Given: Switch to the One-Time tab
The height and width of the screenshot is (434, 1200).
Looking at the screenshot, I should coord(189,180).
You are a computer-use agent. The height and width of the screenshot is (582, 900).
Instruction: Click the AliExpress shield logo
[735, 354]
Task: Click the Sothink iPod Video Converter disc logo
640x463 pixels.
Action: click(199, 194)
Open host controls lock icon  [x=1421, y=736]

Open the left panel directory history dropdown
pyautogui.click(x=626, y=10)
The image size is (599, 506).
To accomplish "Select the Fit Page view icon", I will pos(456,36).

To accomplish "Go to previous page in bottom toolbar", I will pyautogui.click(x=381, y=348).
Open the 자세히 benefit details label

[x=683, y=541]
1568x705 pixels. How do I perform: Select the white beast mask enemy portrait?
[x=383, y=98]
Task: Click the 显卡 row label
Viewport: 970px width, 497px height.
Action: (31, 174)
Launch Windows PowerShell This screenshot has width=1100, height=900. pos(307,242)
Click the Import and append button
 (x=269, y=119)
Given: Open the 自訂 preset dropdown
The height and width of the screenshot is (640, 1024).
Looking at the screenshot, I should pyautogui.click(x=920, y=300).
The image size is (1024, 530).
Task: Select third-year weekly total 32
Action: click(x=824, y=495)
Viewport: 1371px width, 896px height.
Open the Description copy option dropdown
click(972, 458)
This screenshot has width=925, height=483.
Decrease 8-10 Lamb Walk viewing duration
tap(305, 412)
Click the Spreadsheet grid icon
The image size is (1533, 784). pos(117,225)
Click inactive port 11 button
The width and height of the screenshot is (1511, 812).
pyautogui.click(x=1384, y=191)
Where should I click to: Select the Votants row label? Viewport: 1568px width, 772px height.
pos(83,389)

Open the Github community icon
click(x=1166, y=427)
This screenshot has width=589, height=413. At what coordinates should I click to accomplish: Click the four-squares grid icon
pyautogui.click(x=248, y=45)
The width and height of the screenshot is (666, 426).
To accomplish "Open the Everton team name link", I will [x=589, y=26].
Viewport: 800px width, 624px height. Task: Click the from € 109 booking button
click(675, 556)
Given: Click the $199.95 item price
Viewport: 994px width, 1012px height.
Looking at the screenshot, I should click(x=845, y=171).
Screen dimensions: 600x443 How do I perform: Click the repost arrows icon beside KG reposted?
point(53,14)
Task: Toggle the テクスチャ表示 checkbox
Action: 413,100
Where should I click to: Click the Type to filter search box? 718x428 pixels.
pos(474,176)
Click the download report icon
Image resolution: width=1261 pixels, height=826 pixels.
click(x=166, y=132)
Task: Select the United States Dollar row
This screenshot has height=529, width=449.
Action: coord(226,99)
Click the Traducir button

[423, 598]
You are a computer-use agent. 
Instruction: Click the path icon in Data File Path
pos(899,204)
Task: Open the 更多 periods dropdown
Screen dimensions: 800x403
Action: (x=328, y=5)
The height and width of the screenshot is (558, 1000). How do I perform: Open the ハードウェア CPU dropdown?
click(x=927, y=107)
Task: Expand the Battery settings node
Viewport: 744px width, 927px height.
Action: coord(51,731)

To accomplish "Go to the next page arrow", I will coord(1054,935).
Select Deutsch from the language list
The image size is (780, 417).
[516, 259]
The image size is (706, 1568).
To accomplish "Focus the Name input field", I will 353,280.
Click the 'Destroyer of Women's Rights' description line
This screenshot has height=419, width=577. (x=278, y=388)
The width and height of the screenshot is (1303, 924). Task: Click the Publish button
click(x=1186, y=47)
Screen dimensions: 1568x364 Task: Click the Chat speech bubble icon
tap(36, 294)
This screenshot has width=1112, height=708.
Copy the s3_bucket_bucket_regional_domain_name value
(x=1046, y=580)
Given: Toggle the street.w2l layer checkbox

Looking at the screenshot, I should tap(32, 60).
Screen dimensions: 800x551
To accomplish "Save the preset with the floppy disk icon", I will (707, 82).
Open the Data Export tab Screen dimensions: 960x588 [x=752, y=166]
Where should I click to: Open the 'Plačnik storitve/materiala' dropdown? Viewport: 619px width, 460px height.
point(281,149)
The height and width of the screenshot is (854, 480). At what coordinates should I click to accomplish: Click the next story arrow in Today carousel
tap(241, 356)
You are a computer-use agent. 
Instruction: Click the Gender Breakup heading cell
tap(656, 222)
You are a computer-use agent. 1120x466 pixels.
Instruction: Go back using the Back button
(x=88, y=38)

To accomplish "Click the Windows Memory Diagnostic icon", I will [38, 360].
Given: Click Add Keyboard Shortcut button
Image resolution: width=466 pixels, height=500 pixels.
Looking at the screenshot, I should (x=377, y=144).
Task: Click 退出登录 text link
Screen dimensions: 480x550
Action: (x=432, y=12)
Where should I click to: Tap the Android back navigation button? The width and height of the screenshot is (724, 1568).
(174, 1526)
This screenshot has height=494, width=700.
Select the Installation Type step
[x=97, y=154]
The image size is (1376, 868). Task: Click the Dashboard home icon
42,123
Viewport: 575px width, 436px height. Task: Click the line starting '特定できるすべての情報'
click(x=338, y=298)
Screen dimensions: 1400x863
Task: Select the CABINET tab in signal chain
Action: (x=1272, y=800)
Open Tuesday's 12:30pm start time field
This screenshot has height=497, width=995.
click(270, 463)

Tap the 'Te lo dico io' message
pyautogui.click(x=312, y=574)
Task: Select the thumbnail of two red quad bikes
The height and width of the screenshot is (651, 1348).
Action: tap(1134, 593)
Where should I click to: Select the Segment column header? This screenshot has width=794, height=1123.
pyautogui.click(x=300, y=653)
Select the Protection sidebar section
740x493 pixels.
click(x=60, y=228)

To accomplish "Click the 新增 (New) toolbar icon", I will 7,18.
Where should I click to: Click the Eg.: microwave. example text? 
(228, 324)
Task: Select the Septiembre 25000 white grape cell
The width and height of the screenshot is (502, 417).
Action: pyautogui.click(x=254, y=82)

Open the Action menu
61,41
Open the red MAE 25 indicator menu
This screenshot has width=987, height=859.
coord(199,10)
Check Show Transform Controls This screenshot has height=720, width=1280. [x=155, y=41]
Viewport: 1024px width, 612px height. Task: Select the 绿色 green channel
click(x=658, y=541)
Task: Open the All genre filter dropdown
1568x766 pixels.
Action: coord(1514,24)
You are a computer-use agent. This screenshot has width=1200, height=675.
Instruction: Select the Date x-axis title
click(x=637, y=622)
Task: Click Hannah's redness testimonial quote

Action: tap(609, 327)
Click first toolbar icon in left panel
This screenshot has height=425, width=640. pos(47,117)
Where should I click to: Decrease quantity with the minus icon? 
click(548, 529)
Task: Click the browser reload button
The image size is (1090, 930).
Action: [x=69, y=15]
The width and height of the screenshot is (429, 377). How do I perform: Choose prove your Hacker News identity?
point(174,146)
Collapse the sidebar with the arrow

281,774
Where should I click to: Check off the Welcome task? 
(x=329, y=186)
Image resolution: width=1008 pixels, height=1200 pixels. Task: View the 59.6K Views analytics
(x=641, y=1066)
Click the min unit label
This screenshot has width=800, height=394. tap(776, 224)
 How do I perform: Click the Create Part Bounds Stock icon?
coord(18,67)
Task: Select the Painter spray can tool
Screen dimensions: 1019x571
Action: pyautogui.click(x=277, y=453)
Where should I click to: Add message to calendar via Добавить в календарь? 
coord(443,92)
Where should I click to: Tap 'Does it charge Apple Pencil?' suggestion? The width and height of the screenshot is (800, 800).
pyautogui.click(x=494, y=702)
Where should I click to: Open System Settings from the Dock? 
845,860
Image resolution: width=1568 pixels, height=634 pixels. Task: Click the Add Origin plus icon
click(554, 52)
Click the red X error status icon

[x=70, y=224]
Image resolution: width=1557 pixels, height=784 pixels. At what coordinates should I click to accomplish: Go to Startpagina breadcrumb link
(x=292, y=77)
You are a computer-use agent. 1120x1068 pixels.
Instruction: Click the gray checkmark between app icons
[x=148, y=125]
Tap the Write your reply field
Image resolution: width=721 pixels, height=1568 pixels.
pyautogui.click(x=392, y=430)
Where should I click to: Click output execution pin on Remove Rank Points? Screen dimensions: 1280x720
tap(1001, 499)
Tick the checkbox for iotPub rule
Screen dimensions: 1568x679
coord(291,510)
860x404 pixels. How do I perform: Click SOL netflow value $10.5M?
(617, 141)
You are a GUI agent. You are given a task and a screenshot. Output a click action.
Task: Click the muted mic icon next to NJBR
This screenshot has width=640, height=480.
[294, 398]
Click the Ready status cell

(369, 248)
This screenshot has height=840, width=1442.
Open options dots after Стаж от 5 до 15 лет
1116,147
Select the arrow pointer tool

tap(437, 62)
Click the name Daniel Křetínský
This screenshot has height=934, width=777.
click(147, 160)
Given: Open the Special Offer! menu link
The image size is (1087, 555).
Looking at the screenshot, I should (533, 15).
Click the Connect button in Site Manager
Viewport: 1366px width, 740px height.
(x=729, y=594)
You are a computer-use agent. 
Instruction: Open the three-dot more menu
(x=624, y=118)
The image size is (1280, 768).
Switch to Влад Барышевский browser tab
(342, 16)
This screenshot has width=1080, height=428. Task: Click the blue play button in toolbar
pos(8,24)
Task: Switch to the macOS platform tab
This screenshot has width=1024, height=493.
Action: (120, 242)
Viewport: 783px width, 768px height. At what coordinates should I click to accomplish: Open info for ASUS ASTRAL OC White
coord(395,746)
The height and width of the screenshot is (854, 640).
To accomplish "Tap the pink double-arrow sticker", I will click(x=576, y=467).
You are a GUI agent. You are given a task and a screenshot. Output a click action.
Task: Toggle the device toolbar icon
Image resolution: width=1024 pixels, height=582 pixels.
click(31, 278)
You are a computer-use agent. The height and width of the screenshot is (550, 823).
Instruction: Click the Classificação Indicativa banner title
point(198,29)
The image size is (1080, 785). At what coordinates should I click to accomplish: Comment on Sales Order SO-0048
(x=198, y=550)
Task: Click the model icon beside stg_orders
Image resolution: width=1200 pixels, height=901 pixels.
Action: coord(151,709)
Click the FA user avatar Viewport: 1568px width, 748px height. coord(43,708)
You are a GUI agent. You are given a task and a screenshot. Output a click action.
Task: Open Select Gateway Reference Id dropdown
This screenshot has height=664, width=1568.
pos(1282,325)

____________________

> _Exercise requirements_:
What lines in the listing above hold the string "Windows"? List them.

> _Output for this exercise_:
Launch Windows PowerShell This screenshot has width=1100, height=900. pos(307,242)
To accomplish "Click the Windows Memory Diagnostic icon", I will [38, 360].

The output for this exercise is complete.